| REQUIREMENT |
As you restate the entries, keep every word intact and leave out whatever images they hold.

----- SUPPLIED DATA -----

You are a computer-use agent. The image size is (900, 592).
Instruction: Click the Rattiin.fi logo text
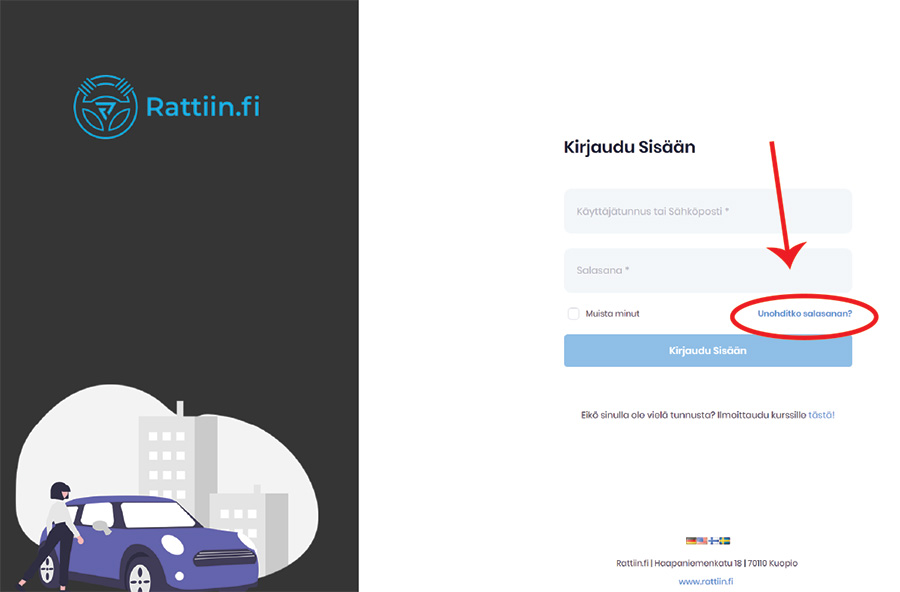pos(202,107)
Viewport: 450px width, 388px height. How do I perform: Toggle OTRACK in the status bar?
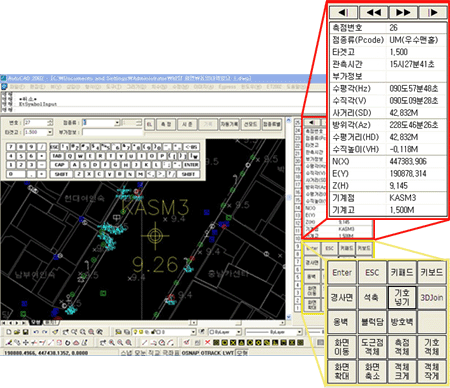tap(211, 353)
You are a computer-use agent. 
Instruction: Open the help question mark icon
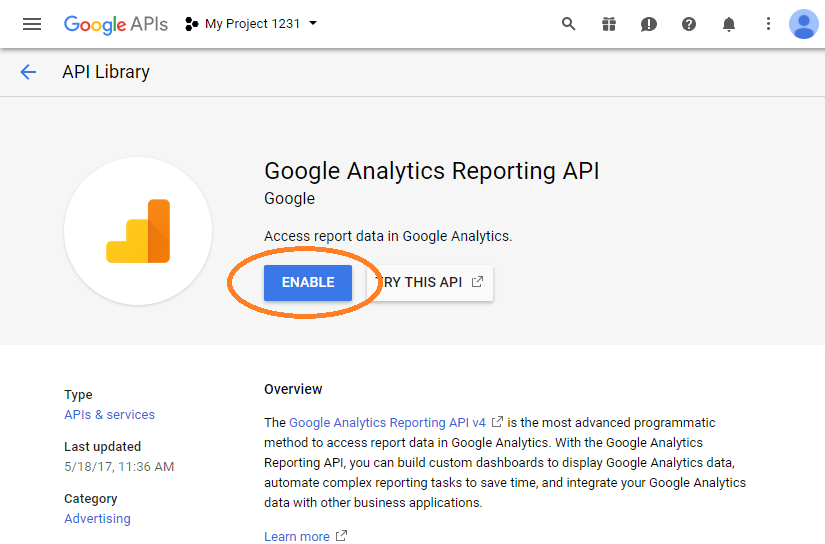(x=689, y=24)
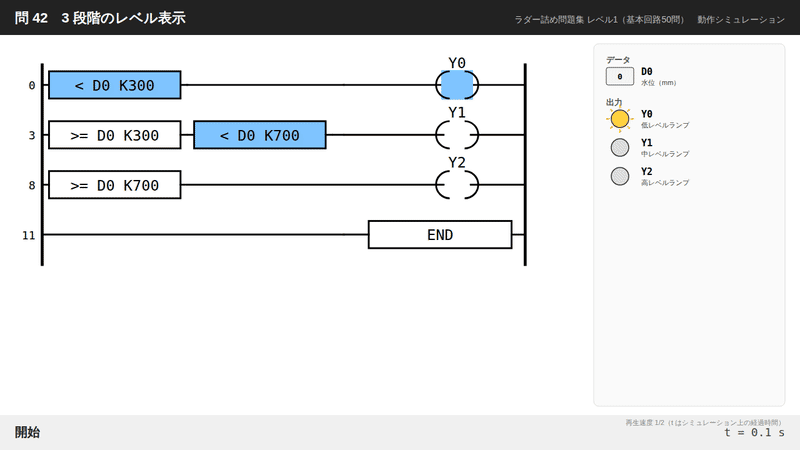The image size is (800, 450).
Task: Click the Y1 output coil symbol
Action: pyautogui.click(x=457, y=135)
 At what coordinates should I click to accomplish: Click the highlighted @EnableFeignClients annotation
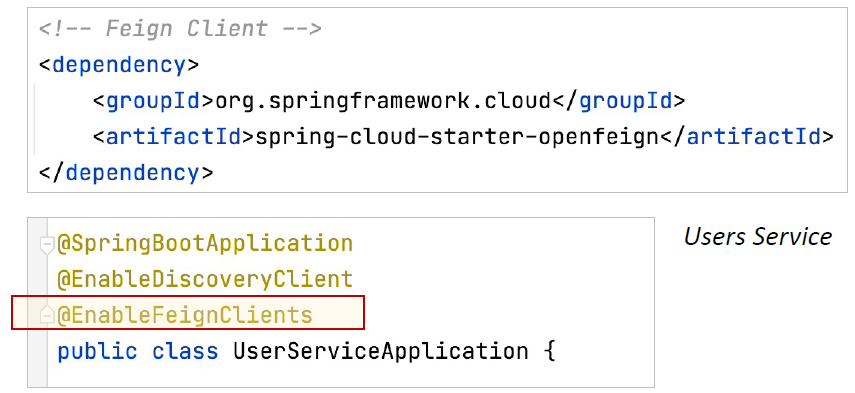tap(185, 315)
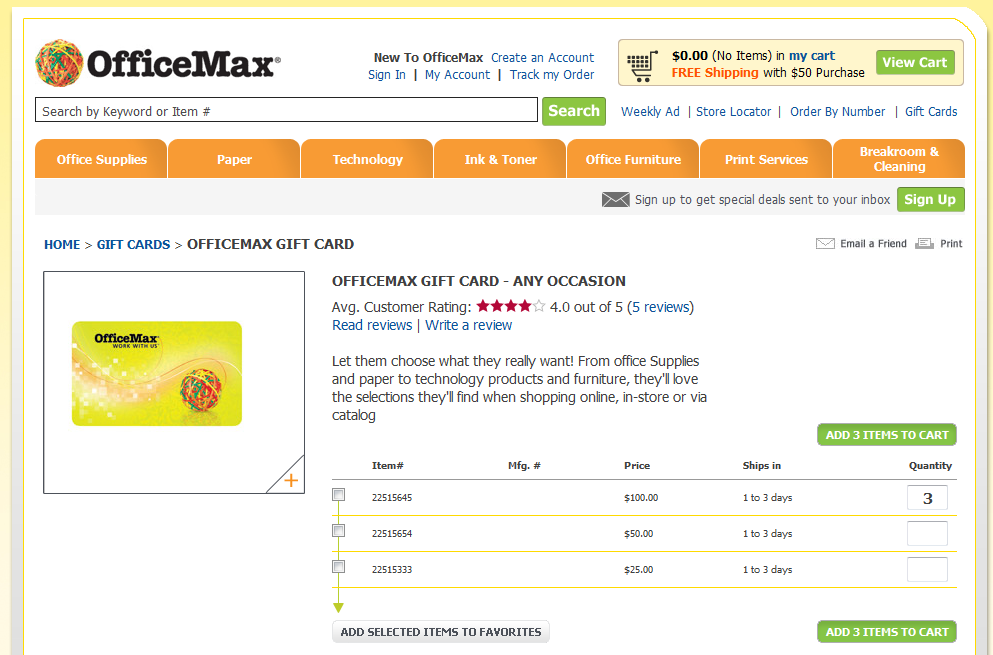Select the checkbox for item 22515333
This screenshot has height=655, width=993.
coord(339,567)
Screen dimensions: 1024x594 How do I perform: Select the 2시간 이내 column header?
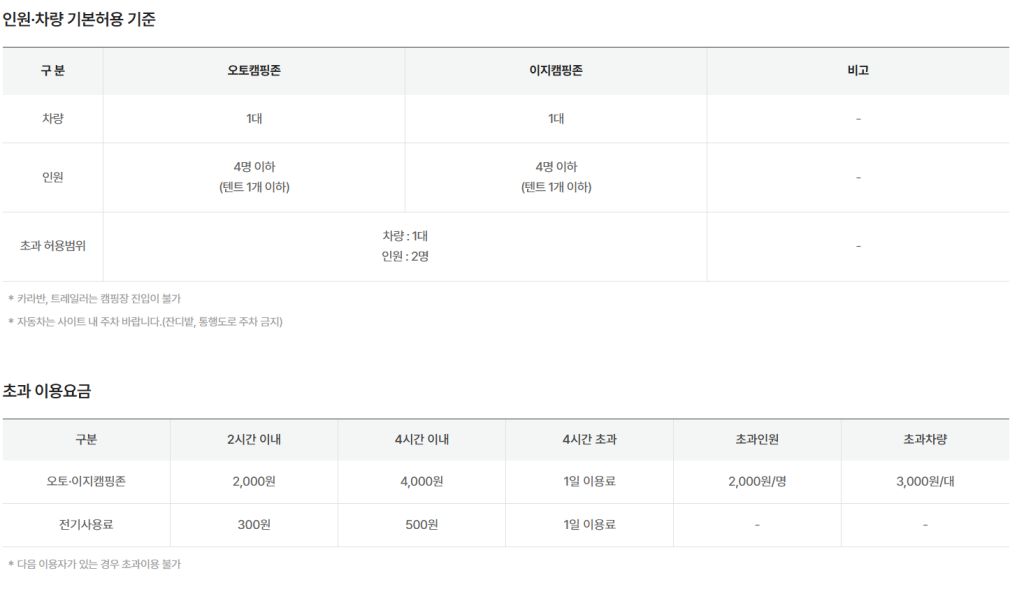click(x=254, y=439)
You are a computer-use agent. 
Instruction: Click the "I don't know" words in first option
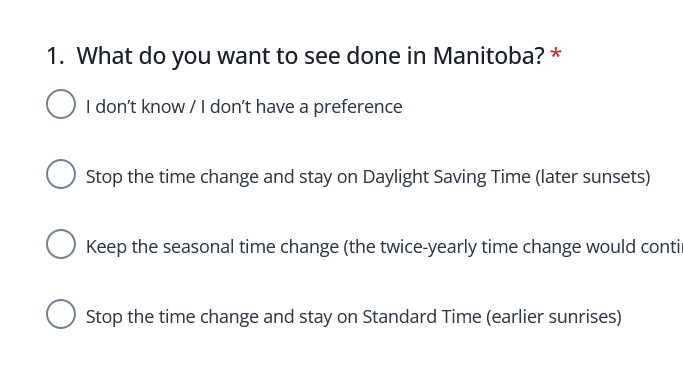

-----

| SOLUTION TO THE EXERCISE |
You are a computer-use agent. The image size is (900, 592).
Instruction: Click the Rattiin.fi logo text
pos(202,107)
Viewport: 450px width, 388px height. How do I perform: Toggle OTRACK in the status bar?
tap(211, 353)
You are a computer-use agent. 
Instruction: Open the help question mark icon
(x=689, y=24)
The image size is (800, 450).
Task: Click the Y1 output coil symbol
Action: pyautogui.click(x=457, y=135)
 At what coordinates should I click to accomplish: Click the highlighted @EnableFeignClients annotation
tap(185, 315)
Select the checkbox for item 22515333
This screenshot has height=655, width=993.
coord(339,567)
Screen dimensions: 1024x594 How do I perform: Select the 2시간 이내 column header?
click(x=254, y=439)
You are a computer-use agent. 
Instruction: Click the "I don't know" words in first option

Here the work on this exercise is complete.